> **Tâches à réaliser**:
A: D'après le texte support, en quelle année la parité or/dollar fut-elle supprimée par Nixon ?
B: Les affirmations suivantes concordent-elles avec le texte support ? Répondez à chacune par oui ou par non et citez les mots du texte qui permettent de trancher.
(i) La livre sterling a définitivement abandonné sa parité avec l'or en 1931.
(ii) Le décret Giscard interdisant à la Banque de France de financer le Trésor date de 1971.
(iii) Le principe zéro de la thermodynamique est la thermométrie.
─── Texte support ───
Billet invité
Dans un premier billet et de manière très allusive et approximative, je suggérais l’hypothèse que le bancor pouvait être une solution à la crise et ce de manière thermodynamique. L’analogie entre les lois de la thermodynamique et la crise financière actuelle a pu sembler étrange. Et cette réaction n’est pas infondée, tant il semble de plus en plus vérifié que le fonctionnement du système financier actuel n’était qu’un vulgaire village Potemkine depuis presque 40 ans.
En effet, s’il est apparu étrange qu’une telle comparaison puisse être effectuée, ou plutôt que de telles lois physiques puissent être appliquées à un champ aussi inhabituel que l’économie, c’est bien parce que le système financier a quelque part réussi à justifier et légitimer sa sortie de la réalité, qu’on avait fini presque par oublier. Et les lois de la physique de le lui et de nous le rappeler depuis 2006 avec les subprimes. Dura Lex, Sed Lex.
En physique, un système est soumis aux lois de la thermodynamique, dont la plus fondamentale (principe zéro) est la thermométrie, basée sur la mesure de stabilité d’un système et son équivalence à d’autres systèmes, produisant ainsi un étalonnage des systèmes au travers d’un référentiel universel : un thermomètre. Or, tout le projet du système financier a été de pouvoir s’extraire des règles communes aux activités économiques, afin de s’autonomiser, produire ses propres lois puis de les imposer à tous, par le biais d’une globalisation rapide et irréversible. Ceci implique dès lors pour ce système, afin de s’extraire des lois de thermodynamique, de … supprimer l’étalonnage, le thermomètre.
Ce fut fait en 1971, avec la suppression par Nixon de la parité or/dollar, l’or ayant été à de multiples occasions dans l’Histoire le seul étalon monétaire universellement reconnu (la livre sterling abandonna elle aussi définitivement en 1931 sa parité d’avec l’or). D’autres mesures suivirent, comme le Décret Giscard de 1973 sur l’interdiction à la Banque de France de financer le Trésor, interdiction que l’on retrouve dans le traité de Maastricht pour la BCE. Le système financier n’ayant plus de système d’étalonnage, il put ainsi prétendre à son autonomie, c’est-à-dire à la soumission à ses seules lois, créés par lui et pour lui.
─── Données ───
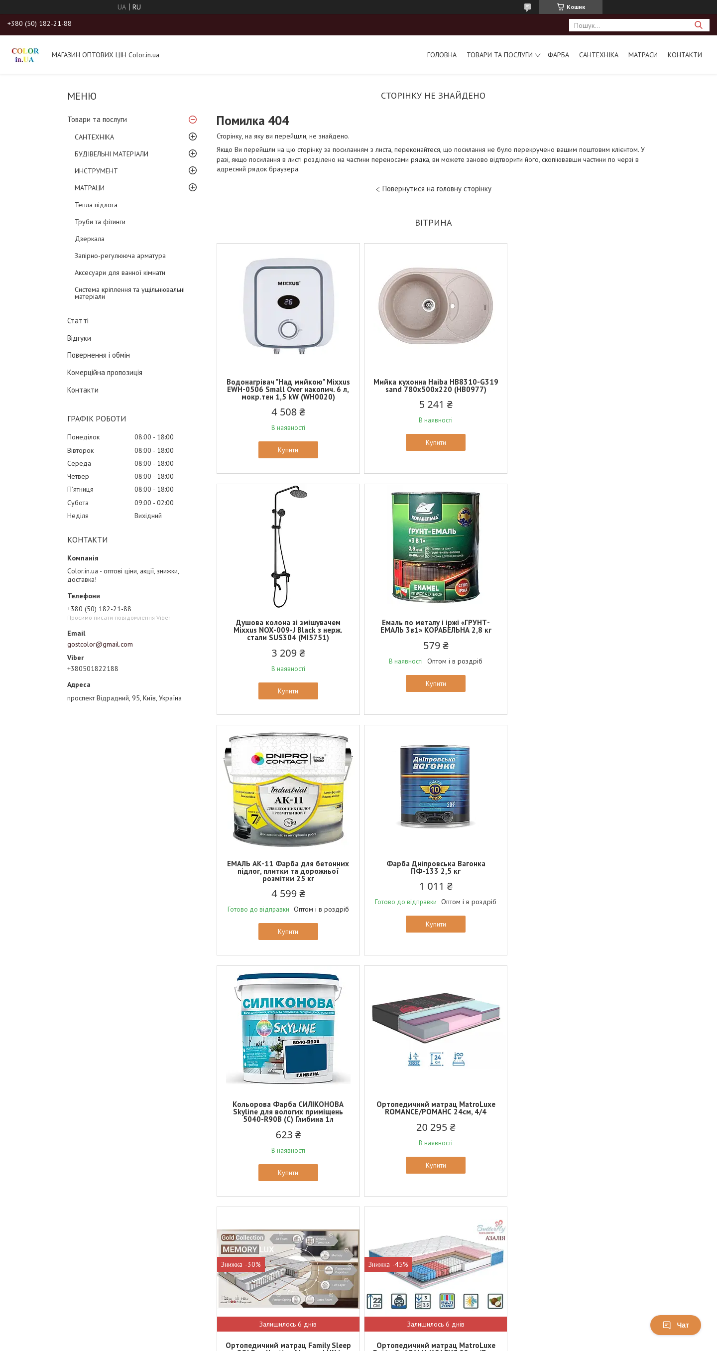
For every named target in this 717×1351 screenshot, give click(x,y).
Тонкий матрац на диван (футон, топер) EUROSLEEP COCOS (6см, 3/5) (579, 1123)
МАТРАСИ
───
> **Résultats attendus**:
A: En 1971.

B:
(i) Oui : « la livre sterling abandonna elle aussi définitivement en 1931 sa parité d’avec l’or ».
(ii) Non : « le Décret Giscard de 1973 sur l’interdiction à la Banque de France de financer le Trésor ».
(iii) Oui : « dont la plus fondamentale (principe zéro) est la thermométrie ».